Former U.S. president Jimmy Carter says he supports a single-payer health-care system — a view that was possibly reinforced by his hospital experience after he collapsed in Canada earlier this year.
Carter told college students in Atlanta on Wednesday that he proposed a measure as president that would have phased in a “medicare-for-all” structure by extending benefits first to children, then to older Americans as the federal budget allowed.
That did not pass.
He acknowledged the considerable expense of single-payer models and the political risks for his party if they anger the private insurance industry and push the tax hikes necessary to pay for universal coverage.
But the 92-year-old told the students of how he hospitalized for dehydration in July while working on a Habitat for Humanity project in Winnipeg.
Carter said when he was released, he asked what he owed and was told “zero,” adding “the Canadian taxpayers paid for my treatment.”
Carter was back at the Habitat for Humanity worksite the next day, where hundreds of volunteers joined the former president and his wife, Rosalynn, to build 25 homes.
The U.S. has a patchwork system that’s mostly private, partly public and covers the vast majority of Americans.

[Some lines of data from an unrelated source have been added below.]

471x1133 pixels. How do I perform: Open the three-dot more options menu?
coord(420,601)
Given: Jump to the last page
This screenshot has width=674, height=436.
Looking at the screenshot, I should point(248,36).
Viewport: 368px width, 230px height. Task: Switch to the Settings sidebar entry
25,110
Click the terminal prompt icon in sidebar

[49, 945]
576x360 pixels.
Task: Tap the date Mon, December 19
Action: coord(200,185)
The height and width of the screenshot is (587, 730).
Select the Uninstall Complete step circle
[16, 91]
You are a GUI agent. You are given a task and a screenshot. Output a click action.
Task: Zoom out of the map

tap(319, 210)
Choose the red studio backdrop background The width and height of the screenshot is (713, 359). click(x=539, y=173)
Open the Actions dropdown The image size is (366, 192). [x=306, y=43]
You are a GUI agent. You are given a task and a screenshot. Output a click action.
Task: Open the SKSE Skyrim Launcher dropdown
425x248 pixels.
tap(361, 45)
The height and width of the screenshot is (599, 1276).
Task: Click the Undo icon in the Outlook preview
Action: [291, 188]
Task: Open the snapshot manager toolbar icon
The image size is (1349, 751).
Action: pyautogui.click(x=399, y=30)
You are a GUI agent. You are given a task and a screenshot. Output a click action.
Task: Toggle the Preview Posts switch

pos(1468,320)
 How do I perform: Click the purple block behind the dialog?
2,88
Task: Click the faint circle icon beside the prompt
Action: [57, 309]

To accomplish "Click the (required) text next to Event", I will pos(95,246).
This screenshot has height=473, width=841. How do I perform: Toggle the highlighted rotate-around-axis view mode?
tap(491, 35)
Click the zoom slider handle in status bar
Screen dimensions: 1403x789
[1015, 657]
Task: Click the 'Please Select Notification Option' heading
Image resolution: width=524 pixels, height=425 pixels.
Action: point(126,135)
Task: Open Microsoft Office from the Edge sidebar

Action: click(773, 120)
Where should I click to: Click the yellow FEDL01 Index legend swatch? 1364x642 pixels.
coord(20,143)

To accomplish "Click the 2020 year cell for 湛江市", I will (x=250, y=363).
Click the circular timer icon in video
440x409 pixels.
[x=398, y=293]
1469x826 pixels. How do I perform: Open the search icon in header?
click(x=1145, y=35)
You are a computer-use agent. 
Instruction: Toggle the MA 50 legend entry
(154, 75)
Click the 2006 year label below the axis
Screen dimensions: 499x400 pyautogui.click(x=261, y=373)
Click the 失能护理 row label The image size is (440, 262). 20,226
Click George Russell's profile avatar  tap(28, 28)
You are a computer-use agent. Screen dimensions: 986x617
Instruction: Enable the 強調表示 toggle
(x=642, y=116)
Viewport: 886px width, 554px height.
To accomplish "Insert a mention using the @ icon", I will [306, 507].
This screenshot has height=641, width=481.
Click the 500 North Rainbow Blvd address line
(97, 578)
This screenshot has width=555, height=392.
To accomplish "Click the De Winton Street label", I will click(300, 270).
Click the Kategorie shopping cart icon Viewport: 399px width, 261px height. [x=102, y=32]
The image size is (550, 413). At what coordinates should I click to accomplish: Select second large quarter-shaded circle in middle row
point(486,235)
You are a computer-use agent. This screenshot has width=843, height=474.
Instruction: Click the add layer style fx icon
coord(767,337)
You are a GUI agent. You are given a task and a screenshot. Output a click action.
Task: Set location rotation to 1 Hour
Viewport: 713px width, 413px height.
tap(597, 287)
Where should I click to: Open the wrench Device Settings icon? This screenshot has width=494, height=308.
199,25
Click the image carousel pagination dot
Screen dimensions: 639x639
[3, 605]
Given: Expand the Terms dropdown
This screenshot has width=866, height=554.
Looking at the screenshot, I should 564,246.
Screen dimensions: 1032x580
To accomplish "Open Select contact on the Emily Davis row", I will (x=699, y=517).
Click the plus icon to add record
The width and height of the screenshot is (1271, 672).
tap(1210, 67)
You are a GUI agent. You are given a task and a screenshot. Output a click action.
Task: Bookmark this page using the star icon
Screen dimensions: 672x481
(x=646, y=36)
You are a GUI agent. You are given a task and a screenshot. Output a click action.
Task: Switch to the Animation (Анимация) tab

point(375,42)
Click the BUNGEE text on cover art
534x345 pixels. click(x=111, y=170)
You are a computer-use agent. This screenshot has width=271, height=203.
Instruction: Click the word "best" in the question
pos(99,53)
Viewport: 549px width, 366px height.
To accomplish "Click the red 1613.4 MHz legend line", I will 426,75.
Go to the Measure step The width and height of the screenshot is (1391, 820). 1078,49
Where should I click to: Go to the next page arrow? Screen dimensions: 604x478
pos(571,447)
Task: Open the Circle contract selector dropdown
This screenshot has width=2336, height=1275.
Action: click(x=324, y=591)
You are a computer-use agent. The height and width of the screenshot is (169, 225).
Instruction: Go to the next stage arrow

When Barack Obama took office, about 84 per cent of Americans had health coverage; the number rose to about 89 per cent under his reform; now the parties are debating next steps.
Some Republicans are still working on bills to pare back Obamacare. Some Democrats want to focus their fight on saving what exists. But others, like Bernie Sanders, want to expand the battle to new terrain: single-payer.
Carter told the students that, theoretically, single-payer is “the best system.”